**Required action**.
Find the line below that contains "Click the email envelope icon". Transcribe it and every line after it exactly, adding nothing.

Items from a data source
= = = = =

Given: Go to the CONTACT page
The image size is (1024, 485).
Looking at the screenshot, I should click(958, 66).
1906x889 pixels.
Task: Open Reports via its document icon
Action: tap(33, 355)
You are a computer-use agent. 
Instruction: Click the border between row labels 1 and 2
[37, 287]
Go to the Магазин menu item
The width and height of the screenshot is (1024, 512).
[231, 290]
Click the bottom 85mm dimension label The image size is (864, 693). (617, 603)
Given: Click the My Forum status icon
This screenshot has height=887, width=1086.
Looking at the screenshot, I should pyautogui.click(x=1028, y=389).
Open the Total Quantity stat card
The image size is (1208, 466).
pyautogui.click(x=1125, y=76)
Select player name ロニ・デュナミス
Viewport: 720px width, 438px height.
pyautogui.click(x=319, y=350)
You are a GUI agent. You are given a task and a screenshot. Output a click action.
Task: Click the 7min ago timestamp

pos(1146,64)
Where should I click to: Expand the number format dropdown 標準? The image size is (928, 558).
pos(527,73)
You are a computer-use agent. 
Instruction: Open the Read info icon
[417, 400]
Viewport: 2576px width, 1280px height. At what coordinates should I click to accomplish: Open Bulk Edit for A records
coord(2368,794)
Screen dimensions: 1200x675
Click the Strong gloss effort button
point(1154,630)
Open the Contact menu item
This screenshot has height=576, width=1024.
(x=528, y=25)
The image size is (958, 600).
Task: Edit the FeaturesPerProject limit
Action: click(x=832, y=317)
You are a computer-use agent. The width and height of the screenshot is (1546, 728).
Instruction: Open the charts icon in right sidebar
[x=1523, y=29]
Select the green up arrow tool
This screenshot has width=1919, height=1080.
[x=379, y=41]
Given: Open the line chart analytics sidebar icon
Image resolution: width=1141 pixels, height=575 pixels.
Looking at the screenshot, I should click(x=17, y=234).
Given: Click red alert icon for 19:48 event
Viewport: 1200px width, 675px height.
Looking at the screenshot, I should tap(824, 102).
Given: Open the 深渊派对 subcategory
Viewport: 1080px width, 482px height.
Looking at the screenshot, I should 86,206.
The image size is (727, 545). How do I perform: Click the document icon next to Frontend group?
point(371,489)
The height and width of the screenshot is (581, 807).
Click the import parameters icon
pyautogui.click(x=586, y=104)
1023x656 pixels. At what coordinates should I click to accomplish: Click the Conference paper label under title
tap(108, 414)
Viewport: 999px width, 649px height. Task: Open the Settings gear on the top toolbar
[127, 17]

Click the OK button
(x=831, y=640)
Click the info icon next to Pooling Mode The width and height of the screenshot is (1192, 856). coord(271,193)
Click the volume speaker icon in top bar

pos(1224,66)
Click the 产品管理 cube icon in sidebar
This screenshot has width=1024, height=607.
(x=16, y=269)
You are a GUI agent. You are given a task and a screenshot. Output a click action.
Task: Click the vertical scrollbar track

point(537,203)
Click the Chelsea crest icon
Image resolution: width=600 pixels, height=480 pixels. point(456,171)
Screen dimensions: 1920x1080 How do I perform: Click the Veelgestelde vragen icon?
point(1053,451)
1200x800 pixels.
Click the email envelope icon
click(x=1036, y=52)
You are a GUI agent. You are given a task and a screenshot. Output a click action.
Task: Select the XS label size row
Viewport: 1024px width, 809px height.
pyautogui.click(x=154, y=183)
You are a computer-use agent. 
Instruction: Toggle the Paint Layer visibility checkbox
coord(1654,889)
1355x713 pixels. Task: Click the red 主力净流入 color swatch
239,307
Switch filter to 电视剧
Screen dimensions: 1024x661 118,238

= = = = =

**Answer to the problem**.
Click the email envelope icon
click(x=1036, y=52)
You are a GUI agent. You are given a task and a screenshot. Output a click action.
Task: Select the XS label size row
Viewport: 1024px width, 809px height.
pyautogui.click(x=154, y=183)
You are a computer-use agent. 
Instruction: Toggle the Paint Layer visibility checkbox
coord(1654,889)
1355x713 pixels. Task: Click the red 主力净流入 color swatch
239,307
Switch filter to 电视剧
Screen dimensions: 1024x661 118,238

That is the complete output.